> _課題_:
ノジマへの勧告を報じた記事のうち、「家電製造委託先2社への代金7310万円を不当減額、「物流協力金」など名目に」から「担する必要がなかったという。」までを一字も変えずに書き写しなさい。

> _提示文_:
----
公取委、ノジマに下請法違反で再発防止勧告

公取委、ノジマに下請法違反で再発防止勧告

家電製造委託先2社への代金7310万円を不当減額、「物流協力金」など名目に

公正取引委員会は6月29日、家電量販店大手のノジマに対し、家電の製造委託先2社への支払い代金を約7310万円減額したのは下請代金支払遅延等防止法に違反しているとして、再発防止策を講じるよう勧告した。

公取委によると、ノジマは2019年7月~22年10月の間、2社への支払い代金の一部を、「拡売費」や「物流協力金」、「発注手数料」などの名目で減額していた。

拡売費として減額した分は商品値下げの原資などに使ったとみられる。物流協力金は物流センターから店舗への配送料として2社に負担させていたが、本来は負担する必要がなかったという。
----
> _抽出した行_:
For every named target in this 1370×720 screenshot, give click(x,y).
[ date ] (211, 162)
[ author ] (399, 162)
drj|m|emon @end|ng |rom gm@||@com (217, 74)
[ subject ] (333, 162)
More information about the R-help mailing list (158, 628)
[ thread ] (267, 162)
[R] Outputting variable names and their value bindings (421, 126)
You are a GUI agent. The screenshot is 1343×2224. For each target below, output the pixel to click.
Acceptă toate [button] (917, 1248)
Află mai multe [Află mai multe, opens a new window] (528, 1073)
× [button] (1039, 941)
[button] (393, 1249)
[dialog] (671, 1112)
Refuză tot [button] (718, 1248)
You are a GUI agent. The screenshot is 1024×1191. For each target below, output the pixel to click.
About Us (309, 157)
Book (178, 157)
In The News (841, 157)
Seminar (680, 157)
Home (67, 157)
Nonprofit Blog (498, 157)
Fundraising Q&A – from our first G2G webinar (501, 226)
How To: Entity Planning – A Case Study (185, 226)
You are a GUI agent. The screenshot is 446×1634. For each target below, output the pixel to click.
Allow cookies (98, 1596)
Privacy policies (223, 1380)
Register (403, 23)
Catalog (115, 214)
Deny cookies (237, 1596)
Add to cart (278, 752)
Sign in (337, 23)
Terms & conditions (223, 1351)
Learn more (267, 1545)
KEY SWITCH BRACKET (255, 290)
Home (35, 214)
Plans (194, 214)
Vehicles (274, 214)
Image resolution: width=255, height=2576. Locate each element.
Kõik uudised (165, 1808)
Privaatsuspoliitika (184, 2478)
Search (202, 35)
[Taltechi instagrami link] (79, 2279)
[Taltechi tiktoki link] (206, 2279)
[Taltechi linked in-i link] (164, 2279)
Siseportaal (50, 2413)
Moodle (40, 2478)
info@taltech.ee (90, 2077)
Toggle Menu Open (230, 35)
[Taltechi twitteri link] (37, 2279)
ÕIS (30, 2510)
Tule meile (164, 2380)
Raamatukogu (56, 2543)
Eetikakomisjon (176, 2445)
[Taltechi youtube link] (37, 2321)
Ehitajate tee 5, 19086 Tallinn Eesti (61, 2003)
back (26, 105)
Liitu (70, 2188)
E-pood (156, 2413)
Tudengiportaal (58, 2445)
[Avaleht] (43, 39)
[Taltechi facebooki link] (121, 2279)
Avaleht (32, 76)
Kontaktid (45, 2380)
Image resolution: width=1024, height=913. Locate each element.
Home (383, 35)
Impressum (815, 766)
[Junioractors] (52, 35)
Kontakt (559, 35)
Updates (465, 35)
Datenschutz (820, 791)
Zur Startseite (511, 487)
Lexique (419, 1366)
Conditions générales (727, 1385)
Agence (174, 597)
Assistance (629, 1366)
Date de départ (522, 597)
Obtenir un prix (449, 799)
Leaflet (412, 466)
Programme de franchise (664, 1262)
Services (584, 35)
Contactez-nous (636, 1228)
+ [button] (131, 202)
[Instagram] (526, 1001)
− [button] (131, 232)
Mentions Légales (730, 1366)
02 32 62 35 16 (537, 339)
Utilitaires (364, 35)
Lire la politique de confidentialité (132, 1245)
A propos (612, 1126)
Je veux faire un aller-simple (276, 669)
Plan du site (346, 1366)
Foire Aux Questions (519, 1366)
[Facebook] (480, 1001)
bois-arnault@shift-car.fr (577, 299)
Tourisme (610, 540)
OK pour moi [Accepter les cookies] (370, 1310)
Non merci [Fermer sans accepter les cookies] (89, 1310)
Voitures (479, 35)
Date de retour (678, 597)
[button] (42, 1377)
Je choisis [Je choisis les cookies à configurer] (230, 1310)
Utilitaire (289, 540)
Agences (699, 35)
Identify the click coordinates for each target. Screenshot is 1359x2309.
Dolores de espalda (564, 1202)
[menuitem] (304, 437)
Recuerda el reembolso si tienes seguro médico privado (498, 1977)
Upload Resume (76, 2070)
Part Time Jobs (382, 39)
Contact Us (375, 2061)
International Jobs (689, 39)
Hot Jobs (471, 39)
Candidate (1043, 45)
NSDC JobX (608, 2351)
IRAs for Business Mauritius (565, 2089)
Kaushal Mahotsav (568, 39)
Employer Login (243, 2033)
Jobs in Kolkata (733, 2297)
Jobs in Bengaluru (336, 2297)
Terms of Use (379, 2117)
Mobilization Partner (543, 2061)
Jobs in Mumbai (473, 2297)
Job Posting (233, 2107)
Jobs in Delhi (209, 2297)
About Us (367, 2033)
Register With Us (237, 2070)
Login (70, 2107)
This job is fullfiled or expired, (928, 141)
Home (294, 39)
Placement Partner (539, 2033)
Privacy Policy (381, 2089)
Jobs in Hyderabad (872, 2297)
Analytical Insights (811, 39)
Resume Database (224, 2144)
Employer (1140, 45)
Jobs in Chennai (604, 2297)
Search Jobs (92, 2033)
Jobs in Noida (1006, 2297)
----
> _解答_:
家電製造委託先2社への代金7310万円を不当減額、「物流協力金」など名目に

公正取引委員会は6月29日、家電量販店大手のノジマに対し、家電の製造委託先2社への支払い代金を約7310万円減額したのは下請代金支払遅延等防止法に違反しているとして、再発防止策を講じるよう勧告した。

公取委によると、ノジマは2019年7月~22年10月の間、2社への支払い代金の一部を、「拡売費」や「物流協力金」、「発注手数料」などの名目で減額していた。

拡売費として減額した分は商品値下げの原資などに使ったとみられる。物流協力金は物流センターから店舗への配送料として2社に負担させていたが、本来は負担する必要がなかったという。